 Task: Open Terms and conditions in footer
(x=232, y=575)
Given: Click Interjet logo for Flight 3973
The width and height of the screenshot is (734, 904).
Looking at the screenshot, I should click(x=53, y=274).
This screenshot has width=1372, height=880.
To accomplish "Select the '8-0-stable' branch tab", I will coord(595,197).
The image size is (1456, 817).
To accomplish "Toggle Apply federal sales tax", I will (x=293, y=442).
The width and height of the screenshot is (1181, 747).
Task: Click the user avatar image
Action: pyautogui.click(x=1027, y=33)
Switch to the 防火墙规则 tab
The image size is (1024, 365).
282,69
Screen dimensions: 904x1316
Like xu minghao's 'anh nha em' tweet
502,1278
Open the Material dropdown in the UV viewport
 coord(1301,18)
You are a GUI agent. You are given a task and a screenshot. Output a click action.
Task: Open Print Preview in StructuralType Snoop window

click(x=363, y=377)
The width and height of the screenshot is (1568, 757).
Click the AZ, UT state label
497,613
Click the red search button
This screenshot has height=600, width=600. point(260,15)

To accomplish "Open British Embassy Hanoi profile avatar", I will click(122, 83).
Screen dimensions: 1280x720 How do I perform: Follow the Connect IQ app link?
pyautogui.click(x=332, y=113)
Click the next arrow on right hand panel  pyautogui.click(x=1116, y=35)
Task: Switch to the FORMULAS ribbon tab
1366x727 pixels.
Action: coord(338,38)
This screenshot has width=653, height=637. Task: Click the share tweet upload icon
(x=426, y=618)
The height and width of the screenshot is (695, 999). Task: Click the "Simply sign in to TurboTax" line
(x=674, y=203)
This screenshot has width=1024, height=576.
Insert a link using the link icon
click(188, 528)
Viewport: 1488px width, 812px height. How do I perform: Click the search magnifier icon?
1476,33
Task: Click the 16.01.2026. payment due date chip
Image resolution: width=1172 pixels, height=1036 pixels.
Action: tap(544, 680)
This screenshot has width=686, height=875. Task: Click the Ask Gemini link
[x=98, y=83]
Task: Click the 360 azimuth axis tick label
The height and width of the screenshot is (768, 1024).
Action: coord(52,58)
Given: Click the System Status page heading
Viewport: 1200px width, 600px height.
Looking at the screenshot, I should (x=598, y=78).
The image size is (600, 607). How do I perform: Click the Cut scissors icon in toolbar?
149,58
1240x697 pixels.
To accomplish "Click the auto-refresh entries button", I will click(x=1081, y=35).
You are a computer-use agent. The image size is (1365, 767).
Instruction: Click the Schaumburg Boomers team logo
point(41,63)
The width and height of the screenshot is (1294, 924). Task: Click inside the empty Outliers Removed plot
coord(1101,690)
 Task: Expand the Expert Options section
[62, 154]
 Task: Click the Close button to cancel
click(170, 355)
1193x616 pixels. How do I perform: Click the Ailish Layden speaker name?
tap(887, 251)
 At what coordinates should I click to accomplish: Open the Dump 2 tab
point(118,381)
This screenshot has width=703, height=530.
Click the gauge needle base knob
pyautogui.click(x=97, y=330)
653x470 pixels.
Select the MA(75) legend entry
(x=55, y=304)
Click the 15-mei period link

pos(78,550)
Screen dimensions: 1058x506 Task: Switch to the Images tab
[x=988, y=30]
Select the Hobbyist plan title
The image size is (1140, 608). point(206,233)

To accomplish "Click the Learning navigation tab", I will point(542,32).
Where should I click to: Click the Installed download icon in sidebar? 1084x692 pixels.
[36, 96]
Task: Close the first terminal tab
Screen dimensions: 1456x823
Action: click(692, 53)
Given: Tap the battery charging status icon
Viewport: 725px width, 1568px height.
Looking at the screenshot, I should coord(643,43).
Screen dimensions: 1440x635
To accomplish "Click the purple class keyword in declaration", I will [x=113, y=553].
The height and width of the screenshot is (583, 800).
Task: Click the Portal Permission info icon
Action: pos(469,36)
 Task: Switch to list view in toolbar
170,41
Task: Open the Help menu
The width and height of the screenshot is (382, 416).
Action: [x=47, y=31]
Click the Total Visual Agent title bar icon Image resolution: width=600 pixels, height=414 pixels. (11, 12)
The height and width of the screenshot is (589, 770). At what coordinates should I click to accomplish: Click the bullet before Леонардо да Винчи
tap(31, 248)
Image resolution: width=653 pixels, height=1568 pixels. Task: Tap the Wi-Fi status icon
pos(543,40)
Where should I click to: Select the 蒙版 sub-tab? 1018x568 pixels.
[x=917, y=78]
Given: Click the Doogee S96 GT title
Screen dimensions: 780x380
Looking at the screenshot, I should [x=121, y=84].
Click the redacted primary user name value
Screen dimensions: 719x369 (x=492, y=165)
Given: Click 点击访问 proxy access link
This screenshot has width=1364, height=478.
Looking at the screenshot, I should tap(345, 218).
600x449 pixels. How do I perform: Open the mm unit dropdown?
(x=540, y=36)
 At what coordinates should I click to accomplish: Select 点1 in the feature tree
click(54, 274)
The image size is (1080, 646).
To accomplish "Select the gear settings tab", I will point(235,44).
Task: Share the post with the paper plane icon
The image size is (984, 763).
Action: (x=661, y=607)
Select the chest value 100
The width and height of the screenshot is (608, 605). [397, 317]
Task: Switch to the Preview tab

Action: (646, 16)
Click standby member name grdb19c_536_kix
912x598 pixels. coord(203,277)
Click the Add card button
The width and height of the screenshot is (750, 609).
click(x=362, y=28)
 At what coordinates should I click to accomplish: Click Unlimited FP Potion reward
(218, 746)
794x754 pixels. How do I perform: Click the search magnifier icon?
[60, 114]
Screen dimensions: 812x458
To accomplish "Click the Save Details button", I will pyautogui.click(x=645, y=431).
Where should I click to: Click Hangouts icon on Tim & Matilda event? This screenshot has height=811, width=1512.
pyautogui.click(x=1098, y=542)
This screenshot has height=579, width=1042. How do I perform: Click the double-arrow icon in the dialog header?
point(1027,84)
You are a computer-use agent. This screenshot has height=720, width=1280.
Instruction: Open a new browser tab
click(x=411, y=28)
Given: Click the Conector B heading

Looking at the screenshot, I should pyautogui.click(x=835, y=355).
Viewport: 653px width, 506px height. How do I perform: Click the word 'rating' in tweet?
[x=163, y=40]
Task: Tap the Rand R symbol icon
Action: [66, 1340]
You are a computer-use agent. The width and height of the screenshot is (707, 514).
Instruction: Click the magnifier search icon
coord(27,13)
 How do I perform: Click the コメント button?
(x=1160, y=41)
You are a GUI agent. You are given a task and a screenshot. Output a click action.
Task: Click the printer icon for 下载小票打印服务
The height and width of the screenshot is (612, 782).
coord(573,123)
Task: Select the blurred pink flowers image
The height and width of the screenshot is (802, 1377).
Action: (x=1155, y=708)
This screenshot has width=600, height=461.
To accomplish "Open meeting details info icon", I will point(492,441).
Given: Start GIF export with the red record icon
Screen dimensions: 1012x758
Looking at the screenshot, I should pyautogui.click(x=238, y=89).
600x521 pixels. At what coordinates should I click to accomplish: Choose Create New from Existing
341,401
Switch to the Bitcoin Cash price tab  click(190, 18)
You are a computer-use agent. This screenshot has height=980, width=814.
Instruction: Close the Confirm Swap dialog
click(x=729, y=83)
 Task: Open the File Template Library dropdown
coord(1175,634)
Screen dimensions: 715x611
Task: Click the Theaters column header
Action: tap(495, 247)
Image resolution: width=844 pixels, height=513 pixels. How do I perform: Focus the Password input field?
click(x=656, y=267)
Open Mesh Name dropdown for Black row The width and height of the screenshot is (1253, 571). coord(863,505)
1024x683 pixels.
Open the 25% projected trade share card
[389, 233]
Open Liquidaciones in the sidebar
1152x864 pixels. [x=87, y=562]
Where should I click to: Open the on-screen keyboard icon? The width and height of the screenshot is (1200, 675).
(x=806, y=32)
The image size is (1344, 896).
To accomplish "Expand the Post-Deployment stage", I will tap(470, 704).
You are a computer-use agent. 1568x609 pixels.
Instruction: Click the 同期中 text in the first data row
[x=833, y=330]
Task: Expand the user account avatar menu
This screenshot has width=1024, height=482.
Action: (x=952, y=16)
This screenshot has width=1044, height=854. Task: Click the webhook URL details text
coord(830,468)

» **What the exercise asks**: Above are the entries. Output exactly the lines beginning with the line that has "The height and width of the screenshot is (695, 999)." and ending with the line that has "1240x697 pixels.".

» **Written reply**:
The height and width of the screenshot is (695, 999). Task: Click the "Simply sign in to TurboTax" line
(x=674, y=203)
This screenshot has width=1024, height=576.
Insert a link using the link icon
click(188, 528)
Viewport: 1488px width, 812px height. How do I perform: Click the search magnifier icon?
1476,33
Task: Click the 16.01.2026. payment due date chip
Image resolution: width=1172 pixels, height=1036 pixels.
Action: tap(544, 680)
This screenshot has width=686, height=875. Task: Click the Ask Gemini link
[x=98, y=83]
Task: Click the 360 azimuth axis tick label
The height and width of the screenshot is (768, 1024).
Action: coord(52,58)
Given: Click the System Status page heading
Viewport: 1200px width, 600px height.
Looking at the screenshot, I should (x=598, y=78).
The image size is (600, 607). How do I perform: Click the Cut scissors icon in toolbar?
149,58
1240x697 pixels.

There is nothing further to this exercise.